*DIRECTIONS*. Where the records below show a line containing "[Tinashe Releases 'No", start copying; end with the line containing "Hollywood (83, 2362)", and copy it too.

*RECORDED DATA*.
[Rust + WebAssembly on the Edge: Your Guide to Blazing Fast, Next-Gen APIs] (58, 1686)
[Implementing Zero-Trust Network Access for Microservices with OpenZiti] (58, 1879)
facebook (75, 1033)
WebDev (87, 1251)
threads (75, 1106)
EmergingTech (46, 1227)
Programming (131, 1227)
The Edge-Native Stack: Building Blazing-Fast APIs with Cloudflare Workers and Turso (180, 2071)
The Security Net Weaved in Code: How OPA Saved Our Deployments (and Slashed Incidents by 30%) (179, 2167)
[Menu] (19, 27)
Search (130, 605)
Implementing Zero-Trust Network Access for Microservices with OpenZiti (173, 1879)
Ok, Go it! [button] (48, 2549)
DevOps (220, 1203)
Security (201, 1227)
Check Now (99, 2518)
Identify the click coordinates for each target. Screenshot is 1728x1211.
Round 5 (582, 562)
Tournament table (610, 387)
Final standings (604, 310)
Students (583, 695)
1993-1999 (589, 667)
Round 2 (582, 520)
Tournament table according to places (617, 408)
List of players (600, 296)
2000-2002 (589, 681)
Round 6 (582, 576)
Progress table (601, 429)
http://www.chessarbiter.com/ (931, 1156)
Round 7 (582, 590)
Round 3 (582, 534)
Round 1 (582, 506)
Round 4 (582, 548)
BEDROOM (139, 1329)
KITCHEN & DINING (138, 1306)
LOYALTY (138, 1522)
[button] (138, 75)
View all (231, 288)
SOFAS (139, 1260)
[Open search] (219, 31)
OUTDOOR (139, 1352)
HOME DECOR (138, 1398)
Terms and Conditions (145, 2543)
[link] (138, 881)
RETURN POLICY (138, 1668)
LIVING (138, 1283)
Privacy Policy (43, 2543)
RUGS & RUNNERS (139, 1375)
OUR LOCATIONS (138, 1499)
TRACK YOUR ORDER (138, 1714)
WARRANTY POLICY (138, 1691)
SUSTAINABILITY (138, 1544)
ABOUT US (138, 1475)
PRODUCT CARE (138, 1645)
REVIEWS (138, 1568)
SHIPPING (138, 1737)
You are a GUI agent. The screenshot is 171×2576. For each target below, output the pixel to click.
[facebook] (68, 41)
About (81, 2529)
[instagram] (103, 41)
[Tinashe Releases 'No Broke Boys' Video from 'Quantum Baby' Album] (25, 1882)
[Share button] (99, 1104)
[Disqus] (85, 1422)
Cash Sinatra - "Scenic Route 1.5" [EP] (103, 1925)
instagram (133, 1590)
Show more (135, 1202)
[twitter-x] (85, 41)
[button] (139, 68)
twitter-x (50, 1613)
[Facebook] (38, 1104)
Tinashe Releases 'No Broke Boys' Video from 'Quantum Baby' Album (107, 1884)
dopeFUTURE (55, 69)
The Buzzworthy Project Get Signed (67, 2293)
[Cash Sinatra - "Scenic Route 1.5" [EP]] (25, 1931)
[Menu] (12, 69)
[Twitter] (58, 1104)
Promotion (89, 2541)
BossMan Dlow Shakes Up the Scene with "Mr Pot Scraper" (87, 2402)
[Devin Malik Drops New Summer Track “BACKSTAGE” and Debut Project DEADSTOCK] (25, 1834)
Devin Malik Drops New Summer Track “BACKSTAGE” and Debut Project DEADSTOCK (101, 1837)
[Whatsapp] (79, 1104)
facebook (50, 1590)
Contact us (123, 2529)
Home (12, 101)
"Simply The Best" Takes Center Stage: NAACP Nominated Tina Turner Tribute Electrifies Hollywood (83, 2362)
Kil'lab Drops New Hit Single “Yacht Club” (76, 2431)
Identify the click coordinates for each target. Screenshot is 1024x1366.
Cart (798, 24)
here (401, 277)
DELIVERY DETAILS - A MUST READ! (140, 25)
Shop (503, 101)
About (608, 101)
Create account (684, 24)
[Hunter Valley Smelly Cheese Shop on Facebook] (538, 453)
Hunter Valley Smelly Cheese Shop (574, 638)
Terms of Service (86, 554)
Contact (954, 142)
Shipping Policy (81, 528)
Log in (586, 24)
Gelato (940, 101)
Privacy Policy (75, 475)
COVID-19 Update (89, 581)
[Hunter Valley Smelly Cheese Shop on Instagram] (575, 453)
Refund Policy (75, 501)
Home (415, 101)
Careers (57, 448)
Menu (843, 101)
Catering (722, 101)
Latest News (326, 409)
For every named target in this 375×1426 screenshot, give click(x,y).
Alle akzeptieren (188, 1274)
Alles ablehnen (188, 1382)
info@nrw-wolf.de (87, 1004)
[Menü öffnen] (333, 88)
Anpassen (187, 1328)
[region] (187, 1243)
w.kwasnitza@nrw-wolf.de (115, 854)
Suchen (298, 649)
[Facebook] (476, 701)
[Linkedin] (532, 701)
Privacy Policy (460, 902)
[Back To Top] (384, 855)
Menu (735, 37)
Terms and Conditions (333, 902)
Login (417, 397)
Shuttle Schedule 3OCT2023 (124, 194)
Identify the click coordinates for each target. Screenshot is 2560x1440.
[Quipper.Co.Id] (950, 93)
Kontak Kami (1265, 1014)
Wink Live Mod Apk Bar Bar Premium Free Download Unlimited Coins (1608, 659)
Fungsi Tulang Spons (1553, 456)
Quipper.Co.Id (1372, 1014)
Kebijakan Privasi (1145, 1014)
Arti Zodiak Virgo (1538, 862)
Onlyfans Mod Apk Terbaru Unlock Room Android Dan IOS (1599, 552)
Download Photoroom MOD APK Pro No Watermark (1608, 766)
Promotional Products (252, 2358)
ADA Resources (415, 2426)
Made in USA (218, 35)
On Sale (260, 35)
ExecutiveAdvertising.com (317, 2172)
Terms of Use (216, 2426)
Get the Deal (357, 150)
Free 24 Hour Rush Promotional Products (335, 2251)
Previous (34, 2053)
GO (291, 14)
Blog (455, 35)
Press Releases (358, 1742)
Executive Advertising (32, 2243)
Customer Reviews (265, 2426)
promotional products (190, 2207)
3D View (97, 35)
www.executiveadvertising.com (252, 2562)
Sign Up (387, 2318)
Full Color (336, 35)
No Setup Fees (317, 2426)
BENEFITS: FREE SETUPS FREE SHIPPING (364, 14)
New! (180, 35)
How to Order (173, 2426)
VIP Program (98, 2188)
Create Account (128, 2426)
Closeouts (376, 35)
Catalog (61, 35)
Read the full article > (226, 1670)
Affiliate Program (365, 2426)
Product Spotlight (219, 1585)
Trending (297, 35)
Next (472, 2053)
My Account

*SOLUTION TO THIS TASK*.
[Tinashe Releases 'No Broke Boys' Video from 'Quantum Baby' Album] (25, 1882)
[Share button] (99, 1104)
[Disqus] (85, 1422)
Cash Sinatra - "Scenic Route 1.5" [EP] (103, 1925)
instagram (133, 1590)
Show more (135, 1202)
[twitter-x] (85, 41)
[button] (139, 68)
twitter-x (50, 1613)
[Facebook] (38, 1104)
Tinashe Releases 'No Broke Boys' Video from 'Quantum Baby' Album (107, 1884)
dopeFUTURE (55, 69)
The Buzzworthy Project Get Signed (67, 2293)
[Cash Sinatra - "Scenic Route 1.5" [EP]] (25, 1931)
[Menu] (12, 69)
[Twitter] (58, 1104)
Promotion (89, 2541)
BossMan Dlow Shakes Up the Scene with "Mr Pot Scraper" (87, 2402)
[Devin Malik Drops New Summer Track “BACKSTAGE” and Debut Project DEADSTOCK] (25, 1834)
Devin Malik Drops New Summer Track “BACKSTAGE” and Debut Project DEADSTOCK (101, 1837)
[Whatsapp] (79, 1104)
facebook (50, 1590)
Contact us (123, 2529)
Home (12, 101)
"Simply The Best" Takes Center Stage: NAACP Nominated Tina Turner Tribute Electrifies Hollywood (83, 2362)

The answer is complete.